Page extract:
/---

Building and running Stack't inside a Docker container

You'll need a Docker environment (f.e. Docker desktop) to build and run the Python image that is defined in Dockerfile. Once Docker desktop is running, you execute a docker build command to build the image. This may take a while the first time.

docker build --progress plain -t stackt .

When the image is built successfully, you can run a container of this image using a docker run command. You need to replace the 'my-path-to' with the full path of this project on your computer . This mounts the stack-t folder on your container and allows you to use the files inside it, make changes to them and create new files and folders.

docker run --rm -it -v my-path-to\stack-t\:/stackt stackt

Now you'll see something like root@b7095ae55002:/stackt/dbt_project# . This means you are now working inside the container.

Ingesting an event data source

jaffle-shop example

Stack't comes with a synthetic dataset in a relational database format about a jaffle shop (1 year of data), generated by the jaffle-shop-generator. More information can be found here.

\---

Collected data:
/---

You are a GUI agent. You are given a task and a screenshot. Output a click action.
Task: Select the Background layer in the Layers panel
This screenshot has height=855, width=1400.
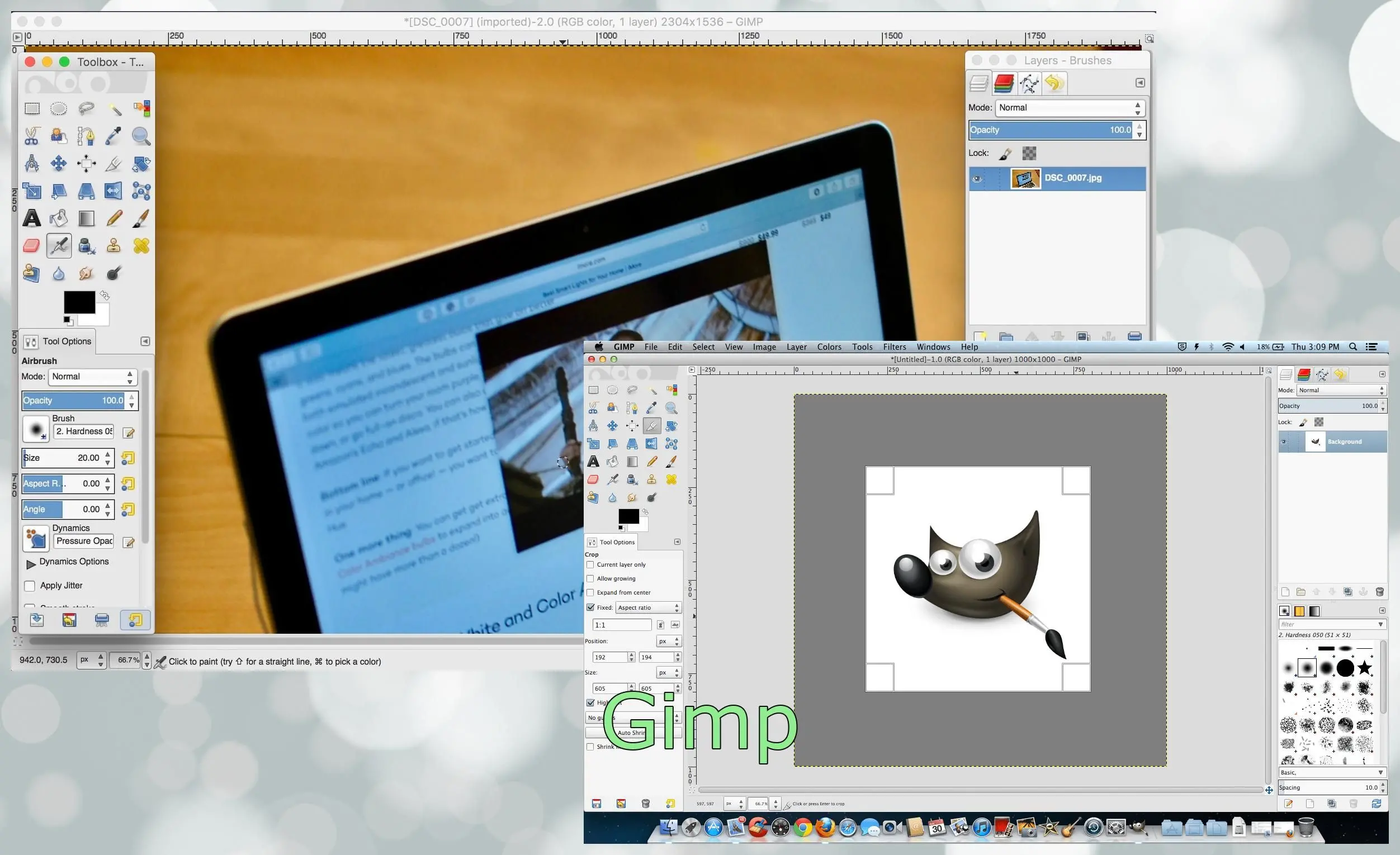click(1344, 441)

\---

Work instructions:
1 – From the Stack't Docker guide, quote the passage that begins with the words "docker run --rm" and ends after the words "inside the container.".
2 – According to the Stack't Docker guide, how much data does the synthetic jaffle shop dataset cover?

Solutions to the problems:
1 –
docker run --rm -it -v my-path-to\stack-t\:/stackt stackt

Now you'll see something like root@b7095ae55002:/stackt/dbt_project# . This means you are now working inside the container.

2 – One year of data.